Written request: Extract every line of the data below that contains the string "accomplish", treating uppercase and lowercase as distinct.

Records for this task:
################

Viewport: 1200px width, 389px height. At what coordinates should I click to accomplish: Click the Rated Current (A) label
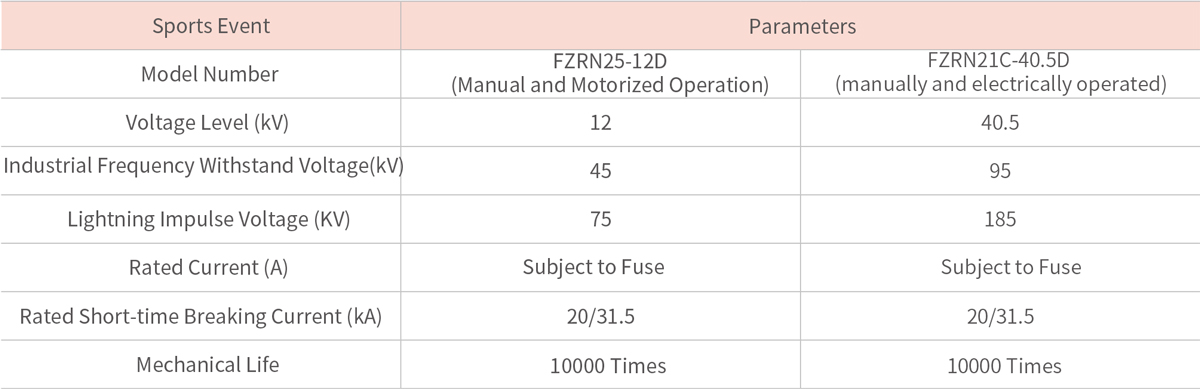tap(201, 267)
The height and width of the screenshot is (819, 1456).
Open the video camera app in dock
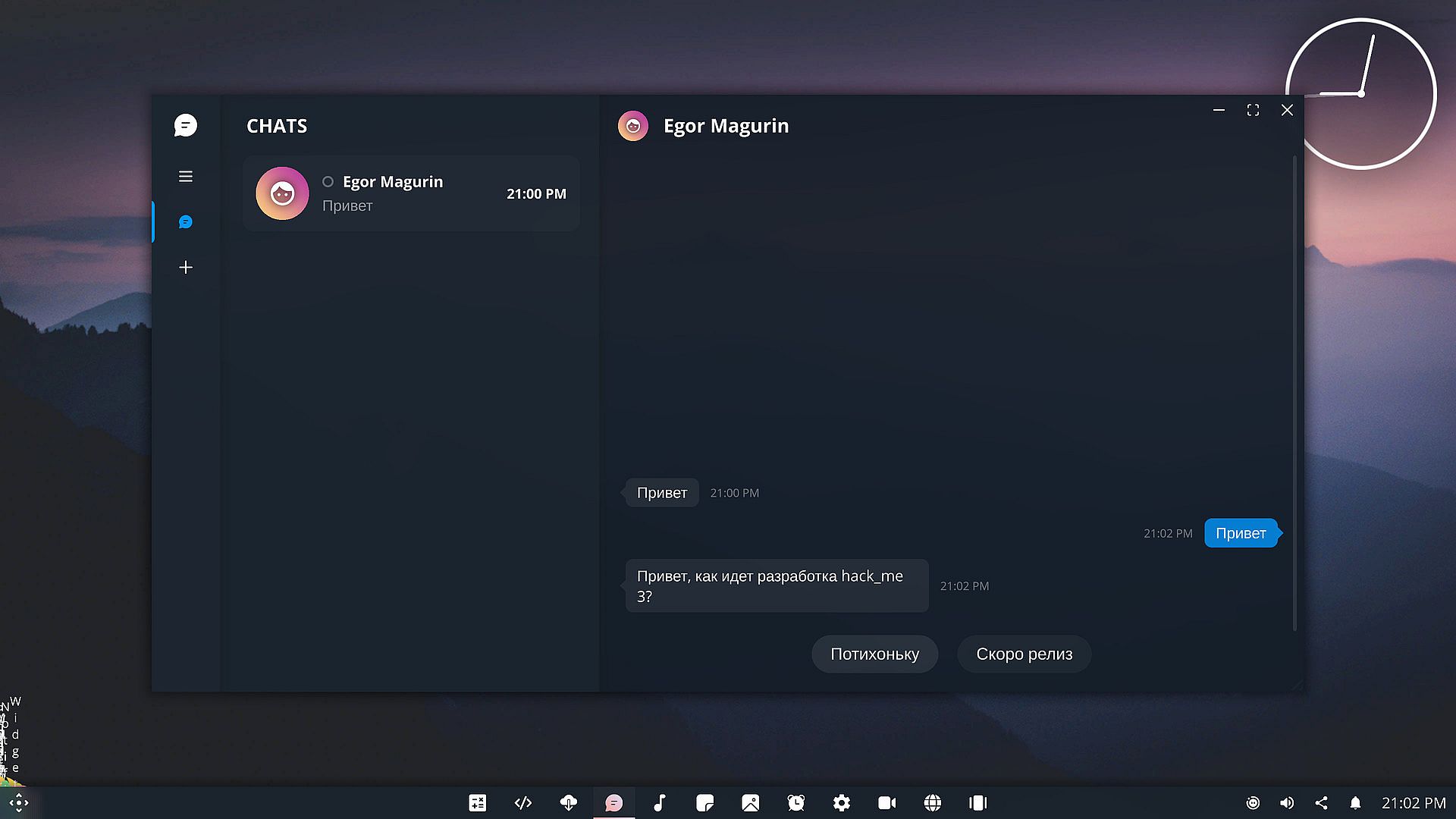coord(887,803)
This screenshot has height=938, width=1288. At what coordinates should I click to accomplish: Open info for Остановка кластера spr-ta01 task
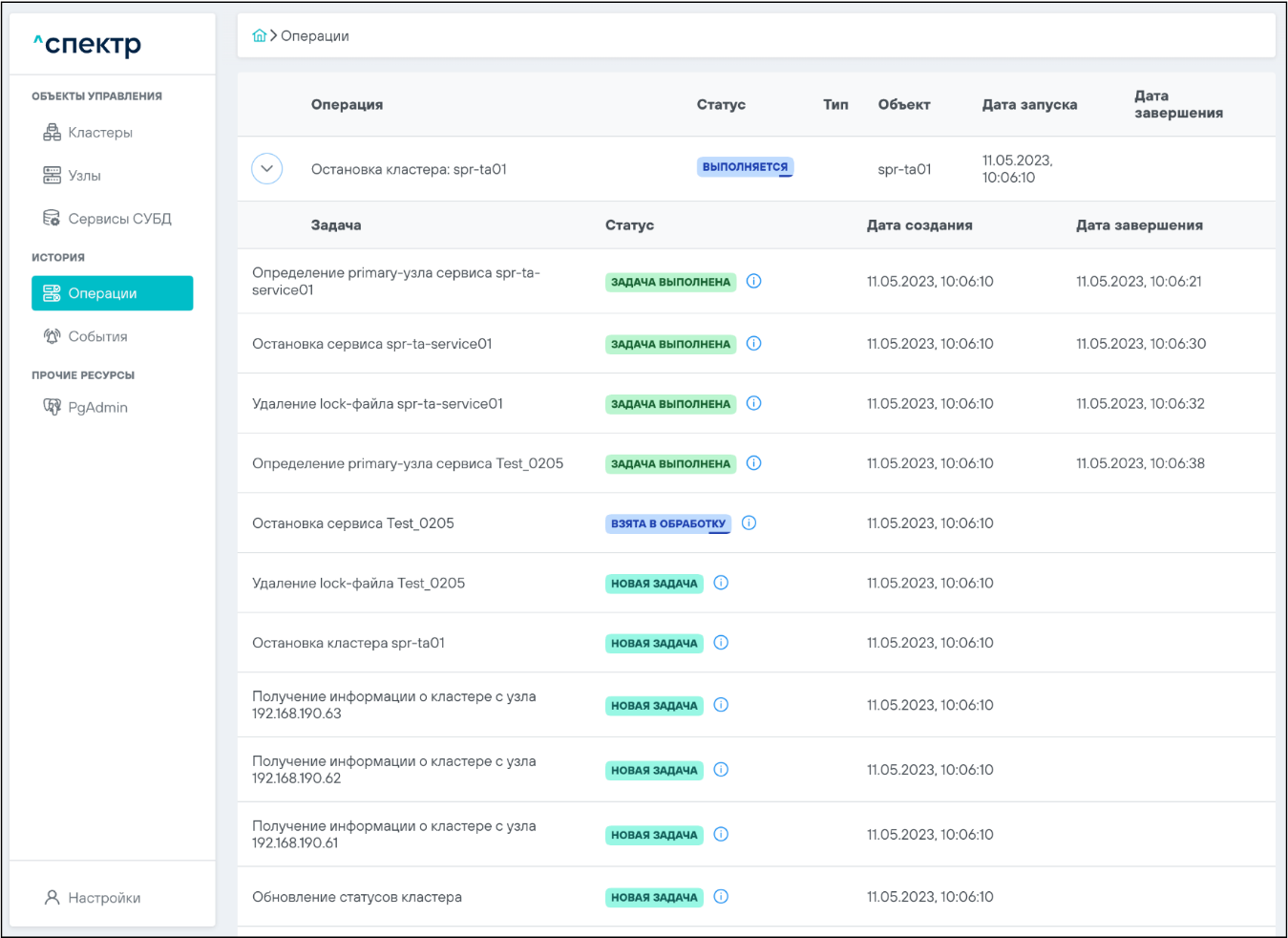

################

Solution for this problem:
Viewport: 1200px width, 389px height. At what coordinates should I click to accomplish: Click the Rated Current (A) label
This screenshot has height=938, width=1288. At what coordinates should I click to accomplish: Open info for Остановка кластера spr-ta01 task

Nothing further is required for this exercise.